* **Exercise aim**:
Render the items from the line with "How do I perform: Click" to the line with "pos(1439,22)" as a Markdown table with the columns Row and Line text. Leave out blank lines and the pictures.

* **Entries shown**:
<<<<
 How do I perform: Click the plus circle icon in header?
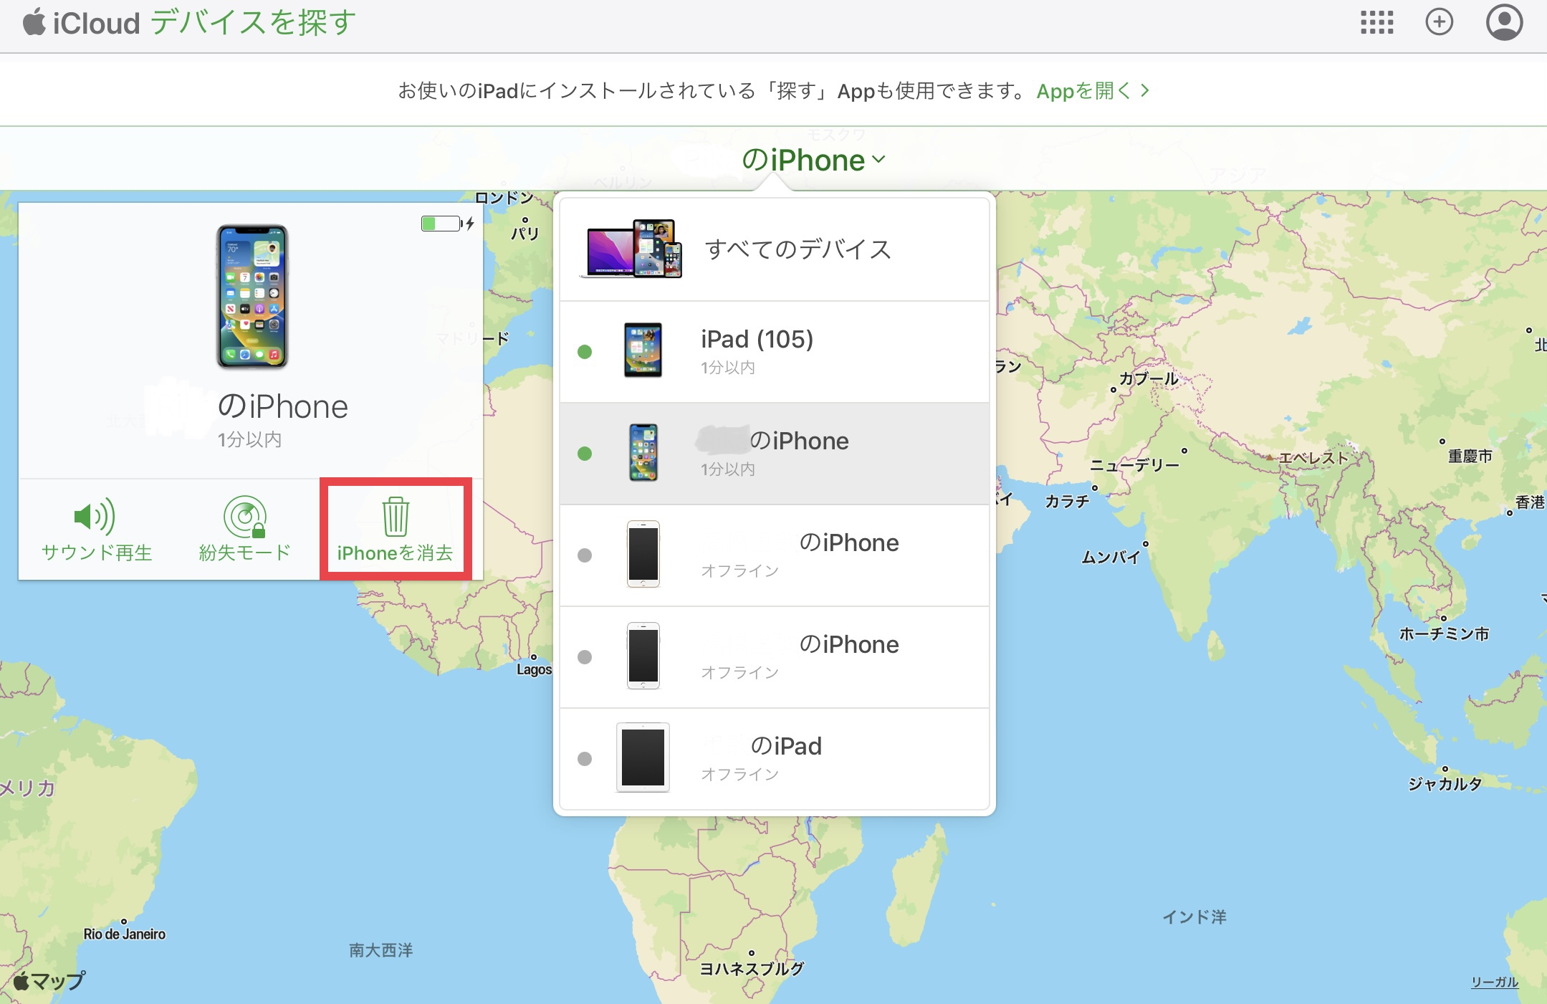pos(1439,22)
>>>>
<<<<
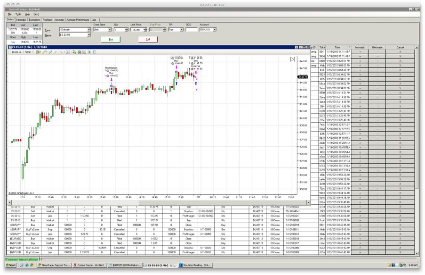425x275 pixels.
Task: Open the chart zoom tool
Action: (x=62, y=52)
>>>>
* **Task answer**:
| Row | Line text |
|---|---|
| 1 |  How do I perform: Click the plus circle icon in header? |
| 2 | pos(1439,22) |